[Task] Set down each record below precisely, skipping the pictures.

### Listed entries

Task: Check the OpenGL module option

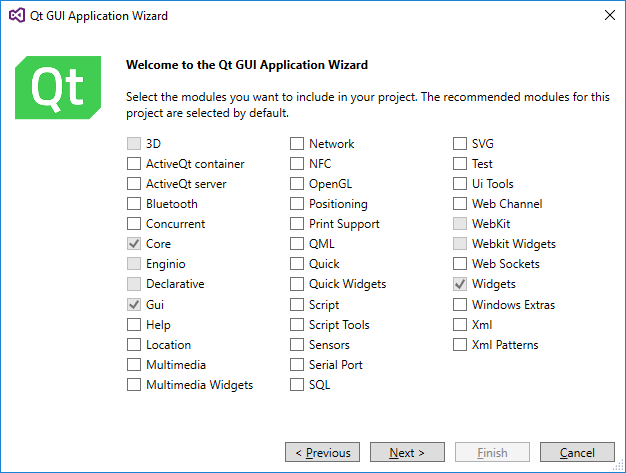Action: (297, 184)
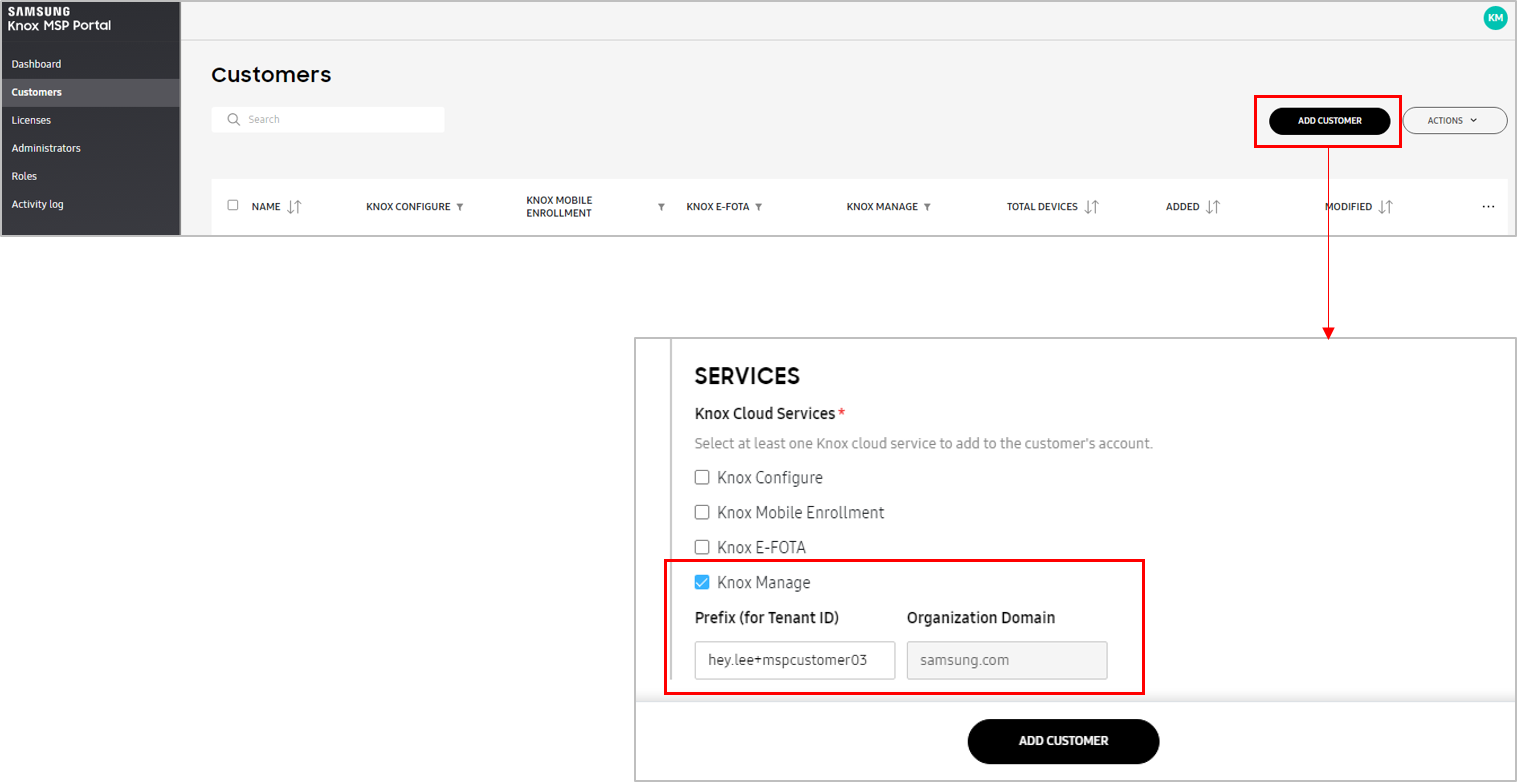Viewport: 1517px width, 782px height.
Task: Submit with the dialog's ADD CUSTOMER button
Action: coord(1062,741)
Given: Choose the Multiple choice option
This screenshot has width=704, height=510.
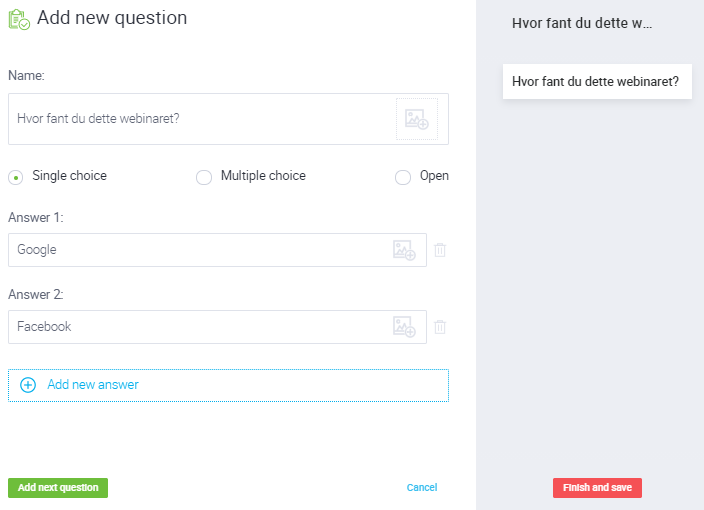Looking at the screenshot, I should click(x=204, y=177).
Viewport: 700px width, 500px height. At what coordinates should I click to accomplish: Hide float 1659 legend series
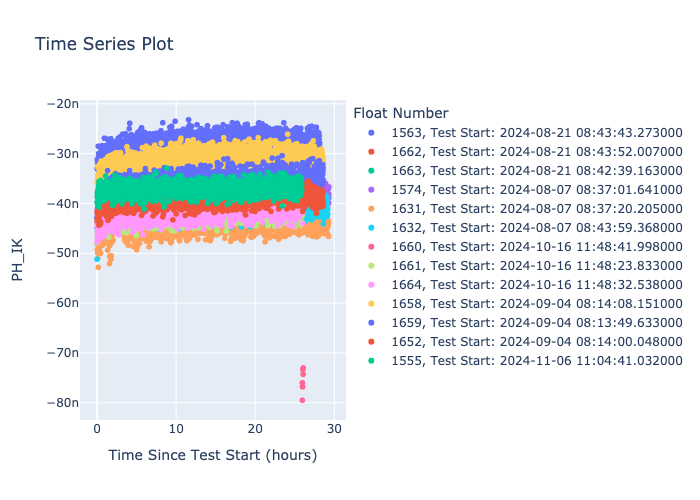(x=525, y=323)
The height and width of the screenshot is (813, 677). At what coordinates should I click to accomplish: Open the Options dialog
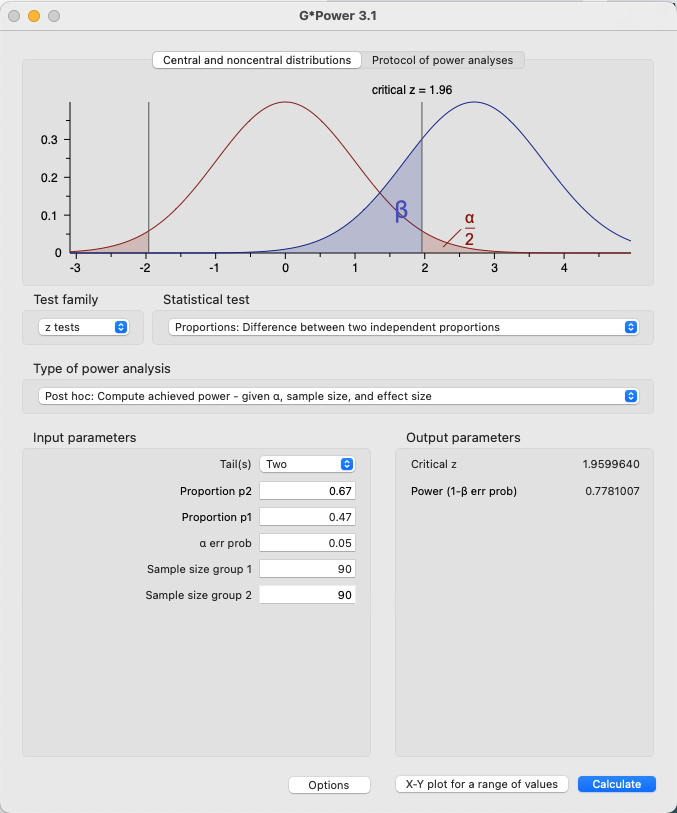point(329,785)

######

[Exercise result]
Task: Check the OpenGL module option

Action: (297, 184)
Viewport: 1517px width, 782px height.
Task: Submit with the dialog's ADD CUSTOMER button
Action: coord(1062,741)
Given: Choose the Multiple choice option
This screenshot has width=704, height=510.
Looking at the screenshot, I should click(x=204, y=177).
Viewport: 700px width, 500px height. At what coordinates should I click to accomplish: Hide float 1659 legend series
(x=525, y=323)
The height and width of the screenshot is (813, 677). At what coordinates should I click to accomplish: Open the Options dialog
point(329,785)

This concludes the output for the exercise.